Challenges:
1. In the Oracle-to-HDFS post, how many mappers does a Sqoop job use by default?
2. Copy out the Oracle-to-HDFS post from "Information, tips, tricks" to "in batch mode.".
3. Resume the Oracle-to-HDFS post from the point where it stops.

Information, tips, tricks and sample code for Big Data Warehousing in an autonomous, cloud-driven world

Data loading into HDFS - Part2. Data movement from the Oracle Database to the HDFS

Alexey Filanovskiy
Product Manager

Some time ago I started to explain how to move data to the Hadoop Distributed File  System (HDFS) from different sources. In my first blogpost about this I told about batch data loading from generic Linux (or even Unix) serversToday I’m going to explain some best practices about data
movement (offloading) from the Oracle Database to the HDFS in batch mode.
Generally speaking there are two major ways:
Sqoop and Copy2Hadoop.
You may also think about
Oracle Table Access for Hadoop (OTA4H), but it’s
not right use case for this product. OTA4H was designed for querying relatively
small Oracle Tables from Hadoop (Hive or Spark), but not for offloading big
amount of data.


Sqoop is open source tool designed to data export/import
from Database. Any JDBC compatible database may be used with sqoop. This is
MapReduce job that creates few sessions (equal number of mappers) in DB and
each session generates SQL that query its part of table. If I run MapReduce job
with single mapper, then I would get one SQL statement into Database and sqoop
doesn’t need to distribute job across the whole table. But if I want to
accelerate this process I may use multiple mappers (sessions into database).
That’s fine, but now I need to decide how to distribute parts of the table
between Mappers. For resolve this, sqoop introduce the “split-by”
term. While you run Sqoop job you specify number of the mappers with –m key
(by default there are 4 mappers) as well as split-by column. After submitting the job, sqoop generates bound query, like:


 select min(split_by_col), max(split_by_col) from table

And then based on its output, generate SQLs. For example, if
I specify 4 mappers, query will return 1 as the minimum and 10 000 as the
maximum, follow queries will be generated:


select * from table where split_by_col>=1 and split_by_col<2500

select * from table where split_by_col>=2500 and split_by_col<5000

select * from table where split_by_col>=5000 and split_by_col<7500

select * from table where split_by_col>=7500 and split_by_col=<10000

Good approach when you have incremental column, like a
primary key, but it’s disaster when not. Good new that you could specify some
function, like mod (--split-by 'mod(subs_key,30)') and smooth this uneven
distribution. Ok, it was a theory now let’s start test and tune performance.

Test environment.

For perform this exercise I got quarter rack of Exadata x5-2 (Oracle Database Appliance) and starter rack of Big Data Appliance (Hadoop optimized Appliance). They were connected by
Infiniband as well as Ethernet.

Raw records:
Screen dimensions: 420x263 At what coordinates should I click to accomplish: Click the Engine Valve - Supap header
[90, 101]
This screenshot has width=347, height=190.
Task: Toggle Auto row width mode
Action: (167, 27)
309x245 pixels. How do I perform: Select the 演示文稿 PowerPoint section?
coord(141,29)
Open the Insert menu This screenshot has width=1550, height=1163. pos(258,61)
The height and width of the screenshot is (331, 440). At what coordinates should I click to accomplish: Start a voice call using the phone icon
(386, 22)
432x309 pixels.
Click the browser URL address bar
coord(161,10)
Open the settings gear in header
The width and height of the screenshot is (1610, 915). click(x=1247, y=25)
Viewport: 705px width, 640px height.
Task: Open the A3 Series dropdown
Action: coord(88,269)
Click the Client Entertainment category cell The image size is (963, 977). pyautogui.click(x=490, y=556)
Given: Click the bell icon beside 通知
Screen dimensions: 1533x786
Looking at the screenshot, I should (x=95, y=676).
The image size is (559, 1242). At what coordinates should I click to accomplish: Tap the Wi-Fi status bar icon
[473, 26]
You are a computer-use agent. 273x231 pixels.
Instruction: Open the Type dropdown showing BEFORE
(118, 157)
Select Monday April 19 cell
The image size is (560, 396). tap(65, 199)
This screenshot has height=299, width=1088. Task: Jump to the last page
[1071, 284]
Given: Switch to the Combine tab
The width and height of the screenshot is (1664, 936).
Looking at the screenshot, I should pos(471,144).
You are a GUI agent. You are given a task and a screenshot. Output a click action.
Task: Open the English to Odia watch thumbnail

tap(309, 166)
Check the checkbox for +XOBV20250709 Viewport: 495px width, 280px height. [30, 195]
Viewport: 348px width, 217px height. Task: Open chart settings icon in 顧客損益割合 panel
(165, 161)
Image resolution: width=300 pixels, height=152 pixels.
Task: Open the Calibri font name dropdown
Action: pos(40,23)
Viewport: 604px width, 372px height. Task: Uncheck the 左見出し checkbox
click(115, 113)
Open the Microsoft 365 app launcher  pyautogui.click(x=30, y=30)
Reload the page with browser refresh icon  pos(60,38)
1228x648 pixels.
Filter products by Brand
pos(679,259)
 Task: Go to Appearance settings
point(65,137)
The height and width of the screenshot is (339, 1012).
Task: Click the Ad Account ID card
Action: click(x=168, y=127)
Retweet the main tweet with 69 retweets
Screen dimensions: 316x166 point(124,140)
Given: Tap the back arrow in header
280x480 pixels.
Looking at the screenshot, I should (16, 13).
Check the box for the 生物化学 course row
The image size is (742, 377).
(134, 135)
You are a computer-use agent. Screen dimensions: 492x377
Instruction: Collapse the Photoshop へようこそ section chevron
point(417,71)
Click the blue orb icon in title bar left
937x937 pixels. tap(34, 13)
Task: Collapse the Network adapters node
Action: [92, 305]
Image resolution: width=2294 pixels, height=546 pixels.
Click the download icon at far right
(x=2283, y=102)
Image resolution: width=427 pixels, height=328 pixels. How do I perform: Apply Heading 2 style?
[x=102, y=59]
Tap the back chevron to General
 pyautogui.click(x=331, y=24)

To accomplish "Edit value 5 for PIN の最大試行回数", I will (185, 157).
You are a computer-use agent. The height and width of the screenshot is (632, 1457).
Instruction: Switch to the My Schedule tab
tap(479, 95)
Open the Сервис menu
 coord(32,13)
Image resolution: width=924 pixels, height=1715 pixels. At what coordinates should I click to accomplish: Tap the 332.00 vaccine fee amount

Results:
1. Four mappers.

2.
Information, tips, tricks and sample code for Big Data Warehousing in an autonomous, cloud-driven world

Data loading into HDFS - Part2. Data movement from the Oracle Database to the HDFS

Alexey Filanovskiy
Product Manager

Some time ago I started to explain how to move data to the Hadoop Distributed File  System (HDFS) from different sources. In my first blogpost about this I told about batch data loading from generic Linux (or even Unix) serversToday I’m going to explain some best practices about data
movement (offloading) from the Oracle Database to the HDFS in batch mode.

3.
Test enviroment

Into database I loaded CDR like data (actually
it doesn’t matter, just consider it like a some random data) and compress it
with few type of compressions:


 Table name  Type of compression  Table size, GB
 ORCL_DPI  Not compressed 1710.96
 ORCL_DPI_COMPRESS  Oracle Basic compression 535.15
 ORCL_DPI_QH  Exadata query high compression 206.15
 ORCL_DPI_AH  Exadata archive high compression 189.21

basic part of DDL is the same (varay only compress options) for every table, like:


create table orcl_dpi(

msisdn number,

sgsn varchar2(4000),

src_ip varchar2(4000),

src_port number,

dst_ip varchar2(4000),

dst_port number,

trans_ip varchar2(4000),

trans_port number,

hostname varchar2(4000),

uri varchar2(4000),

start_time varchar2(4000),

stop_time varchar2(4000),

bytes number);

Within my first test I moved from the Database uncompressed table and I’ve used follow sqoop command:


sqoop import -D mapred.job.name='default general sqoop' --connect jdbc:oracle:thin:@'(DESCRIPTION=(LOAD_BALANCE=YES)(ADDRESS=(PROTOCOL=TCP)(HOST=exadatanode01)(PORT=1521))(ADDRESS=(PROTOCOL=TCP)(HOST=exadatanode02)(PORT=1521))(CONNECT_DATA=(SERVICE_NAME=orcl.my.company)))' --username bds --password bds --table orcl_dpi --as-textfile --delete-target-dir --target-dir /tmp/sqoop_test --columns "msisdn,sgsn,src_ip,src_port ,dst_ip ,dst_port ,trans_ip,trans_port,hostname,uri ,start_time,stop_time,bytes" --split-by msisdn

and after 4 hours and 15 minutes I was completely frustrated by performance. Then I’ve remembered that I heard about special version of the sqoop for Oracle Database that named OraOop, it uses some features of Oracle Database (this sqoop edition could be used only over Oracle DB), for example rowid. Instead of generation SQLs with split-by based distribution, it divide the table on equal portion and query it by rowed, like this:


Seems, that it have to be much better. This version is contributed within BDA and for start using it you just have to specify --direct key. Trust, but verify. For checking this I ran follow command:




sqoop import -D mapred.job.name='default oraoop' --direct --connect jdbc:oracle:thin:@'(DESCRIPTION=(LOAD_BALANCE=YES)(ADDRESS=(PROTOCOL=TCP)(HOST=exadatanode01)(PORT=1521))(ADDRESS=(PROTOCOL=TCP)(HOST=exadatanode02)(PORT=1521))(CONNECT_DATA=(SERVICE_NAME=orcl.my.company)))' --username bds --password bds --table orcl_dpi --as-textfile --delete-target-dir --target-dir /tmp/sqoop_test




and after 3 hours 48 minutes was again frustrated by this Job Performance. Reason for that is small amount of mappes (only 4). So, we have a lot of resources on the DB side as well as on the BDA side, but don’t use them. I went to the Hadoop MapReduce job details and understood why. We use only 4 mappers (it's Sqoop default).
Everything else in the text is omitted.